Granted, there is not a good cutoff on what a good “titer” is, and I’d still get treated for rabies if exposure is shown. Again, the difference in my case will be both the urgency of the treatment and the total amount of shots needed, compared with someone who has not been vaccinated.
In that note, I want to clarify the difference in the rabies shots. There are the vaccine series (which for pre-exposure, at least, total 3 over month), and then there are the immunoglobulin shot. The immunoglobulin shot (RIG) is already formed antibodies against rabies. They will not help you with your own immunity, but will neutralize the virus while your own body defences gear up. The vaccines are the ones that prompt your body into “antibody production mode”.

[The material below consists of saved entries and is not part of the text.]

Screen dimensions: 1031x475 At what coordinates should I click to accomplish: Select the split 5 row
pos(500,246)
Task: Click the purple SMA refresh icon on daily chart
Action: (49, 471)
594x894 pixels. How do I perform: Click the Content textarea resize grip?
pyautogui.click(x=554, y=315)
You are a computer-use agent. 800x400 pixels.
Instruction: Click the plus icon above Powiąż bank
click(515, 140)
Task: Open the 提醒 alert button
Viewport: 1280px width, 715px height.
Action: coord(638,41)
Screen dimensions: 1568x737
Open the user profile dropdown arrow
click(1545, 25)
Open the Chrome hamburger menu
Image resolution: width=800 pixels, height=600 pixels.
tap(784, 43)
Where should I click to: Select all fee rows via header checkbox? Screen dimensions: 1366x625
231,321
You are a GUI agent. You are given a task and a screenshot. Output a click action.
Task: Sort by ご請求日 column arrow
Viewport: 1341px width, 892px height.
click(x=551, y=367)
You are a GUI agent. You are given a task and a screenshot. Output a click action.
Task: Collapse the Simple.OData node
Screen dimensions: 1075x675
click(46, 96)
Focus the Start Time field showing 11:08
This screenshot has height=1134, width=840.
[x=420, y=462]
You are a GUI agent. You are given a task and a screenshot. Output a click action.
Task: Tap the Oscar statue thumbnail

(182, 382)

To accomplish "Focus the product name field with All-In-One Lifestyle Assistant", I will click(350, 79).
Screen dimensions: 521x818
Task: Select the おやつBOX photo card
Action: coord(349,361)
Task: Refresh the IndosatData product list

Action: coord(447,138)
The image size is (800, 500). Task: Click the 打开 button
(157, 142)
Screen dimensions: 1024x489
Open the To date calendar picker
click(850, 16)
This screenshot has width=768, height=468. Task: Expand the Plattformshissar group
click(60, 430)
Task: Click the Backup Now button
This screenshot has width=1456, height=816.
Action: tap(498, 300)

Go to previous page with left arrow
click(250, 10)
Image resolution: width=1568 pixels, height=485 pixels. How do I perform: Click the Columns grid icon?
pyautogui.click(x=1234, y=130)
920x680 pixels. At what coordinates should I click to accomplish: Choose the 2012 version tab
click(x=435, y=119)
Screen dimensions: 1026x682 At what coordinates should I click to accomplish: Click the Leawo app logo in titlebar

I refer to these charts from the CDC about post-exposure protocols. Again, the difference between the previously vaccinated and unvaccinated are in the use of the immunoglobulin and the total amount of boosters needed.
Is the $5000 figure cited in the OP the charge that was presented to the OP’s insurance (if any), or the cost that was actually paid (by the OP or the insurer)?
I was told every 10 years, and rabies is definitely endemic here. (Plus one shot post-exposure if any.) Looking around on the Internet, I’m seeing all sorts of numbers including 2-3 years. One site says the three-shot series + a booster after one year is good for 10 years.
It’s clear I’m due for one anyway, be it two years or 10. When I get it, I’ll ask.
Typically, the insurance companies will have contracts in place whereby they pay much less. For instance, I got a notice today of a recent doctor’s appointment being charged at $160, and the insurance company’s contract disallowed all but $63.
If these shots were covered by insurance, you would typically get an “Explanation of Benefits” in the mail, showing the charge, the amount paid by the insurer and the amount (if any) that the patient owes.